Dress Code: Wear what you like. Jeans is the norm.
Recently remodeled into 2 dance clubs in one. One room has a dance/hip-hop mix while the second room features all techno, They've still got a comedy club, thats normally open until the club gets going around 11 or so. The crowd is younger, mainly 18-23 girls and all ages of guys trying to hook up. Drinks have always been a good size.
Dress Code: Once again, its been a few years, but it was jeans/club wear the last time I was in the place.
The Varsity is right at the north gates of LSU. It can be cheesy, just like all the other clubs on the planet, but you can always expect a packed house. Different nights have different music. The best night is normally the retro night. Many costumes, many good looking people. The building itself is really old with a cool history, which you can read about right as you walk inside. It has recently been "connected" to the Chimes restaurant through a side door.
Dress Code: Semi-nice is the norm, but you'll see shorts also.
Tabby's is the only Blues bar that I've ever visited, and I've only been once. I can't compare it to other places, but I enjoyed it a great deal. Tabby Brown is a well-known Blues singer in the area, and his place attracts some good Blues talent.
Tabby's Blues Box proudly bills itself as a little "hole-in-the-wall" Blues joint. The entrance leads to a small area where customers pay the cover charge. Tinsel streamers block the view of the room beyond. Two steps lead down to the rest of the place. A bar is on the right roughly in the middle of the room. The stage is on the left. Small tables and diner chairs are arranged on each side of the stage and in a little alcove to the far side of the bar.
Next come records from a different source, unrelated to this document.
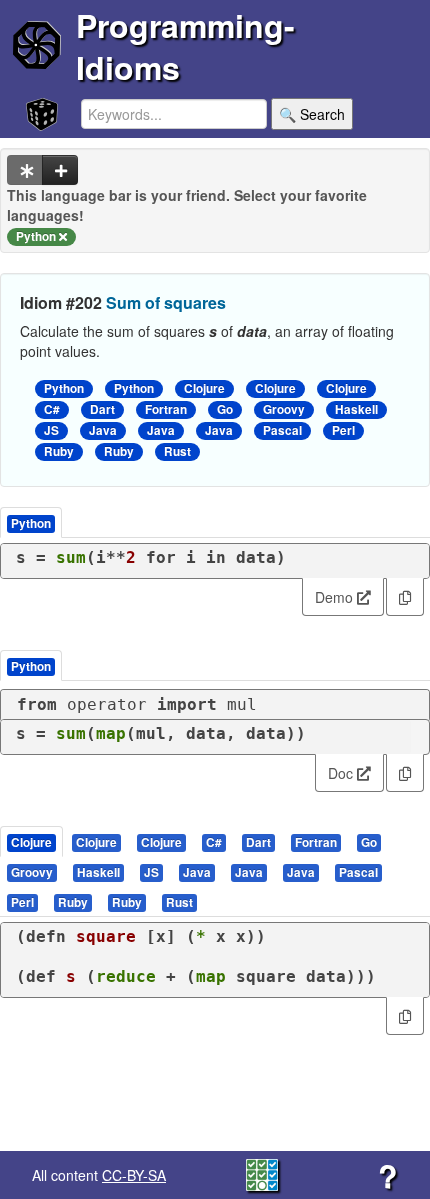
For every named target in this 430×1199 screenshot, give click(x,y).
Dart (102, 409)
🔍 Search (312, 114)
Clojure (204, 388)
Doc (342, 773)
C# (52, 409)
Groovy (284, 409)
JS (51, 430)
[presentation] (31, 841)
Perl (343, 430)
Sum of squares (166, 302)
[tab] (32, 841)
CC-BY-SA (134, 1175)
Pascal (282, 430)
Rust (177, 451)
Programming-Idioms (185, 46)
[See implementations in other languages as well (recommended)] (25, 170)
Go (225, 409)
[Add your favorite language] (60, 170)
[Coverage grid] (262, 1173)
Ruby (59, 451)
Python (64, 388)
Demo (336, 597)
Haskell (356, 409)
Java (103, 430)
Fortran (166, 409)
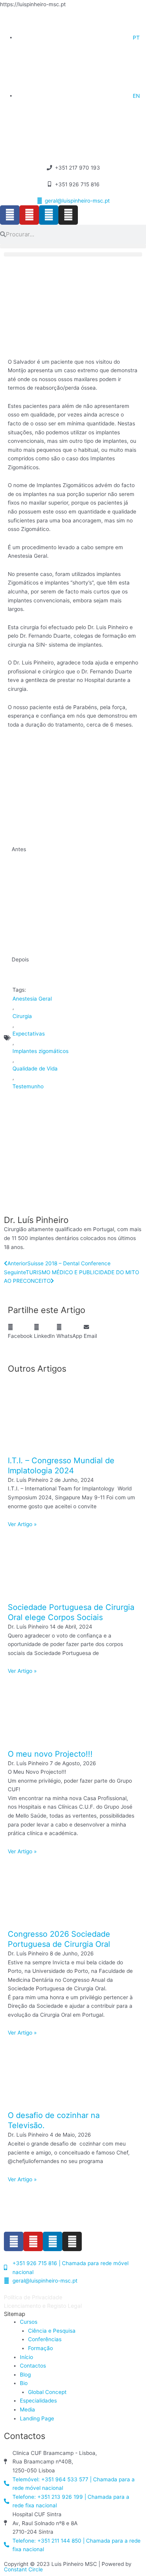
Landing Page (37, 2418)
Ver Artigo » (22, 1524)
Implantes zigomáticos (40, 1051)
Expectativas (28, 1033)
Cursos (28, 2322)
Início (26, 2357)
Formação (40, 2348)
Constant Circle (23, 2569)
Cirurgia (22, 1016)
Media (27, 2409)
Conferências (45, 2339)
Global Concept (47, 2392)
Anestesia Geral (32, 999)
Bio (24, 2383)
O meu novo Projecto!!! (50, 1754)
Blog (25, 2374)
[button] (73, 246)
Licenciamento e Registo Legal (43, 2305)
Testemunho (28, 1086)
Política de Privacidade (33, 2297)
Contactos (33, 2366)
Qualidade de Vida (35, 1068)
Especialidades (38, 2400)
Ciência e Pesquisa (52, 2331)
The area in front of the stage is left open for those who want to dance. At the far end of the place is an unused fireplace on one side. A hall in the back leads to two restrooms. Nothing is very fancy, but things are clean. The appeal of the place is in the music.
From what a friend has told me, the crowd is usually about equally mixed racially between black and white and ranges in age from 30ish to 60ish. The exception is on Thursday nights when free draft beer brings a big crowd of young folks (largely white) from LSU. The big nights are supposed to be Thursday and Saturday. I was there on a Friday, and it wasn't crowded.
Dress Code: I don't recall seeing any notices about special dress requirements. I saw a great variety in dress when I was there. Two younger women were dressed fairly well in party style. Other young people wore jeans and T-shirts. Other people dressed more formally but still in more of a party style.
Baton Rouge always has a great band playing somewhere, but the trouble is that you've got to know WHERE!!! My favorite local bands that play great WCS music include: Stormy, Nightshift, and Coffee. I keep tabs of who is playing where with my dance calender, on a Yahoo groop. Feel free to check it out or e-mail me if you want to go dance. Or if you want to go check out a spot, try Sullivans, or Rick-n-Robins. They always have live music on the weekends.
Dress Code: Put on your boogie shoes!!!
A good Baton Rouge hang out. Easily has the best pool tables in town. Big screen TVs all around, a small bowling alley and other games like darts. They do serve food, but I don't know how good it is.
Dress Code: A little more "upper-class" than most of this college town's bars. Lots of businessmen frequent this place. Still jeans are acceptable, but not the norm.
The Texas club is a large, country/dance musical mesh of a place. Cowboy hats and baggy jeans are side-by-side. Can't we all just get along? Not really. Many big fights break out necessitating their own private SWAT team. Good drinks that are a little on the expensive side. This place does host some of the biggest names in country music.
Dress Code: Whatever your musical taste proclaims is "cool."
The Casino is just across from the State Capitol. It is an authentic turn of the century paddle wheeler which now has 30,000 sqft of gaming facilities. It also has an International Marketplace Buffet and live music in Jesters Bar.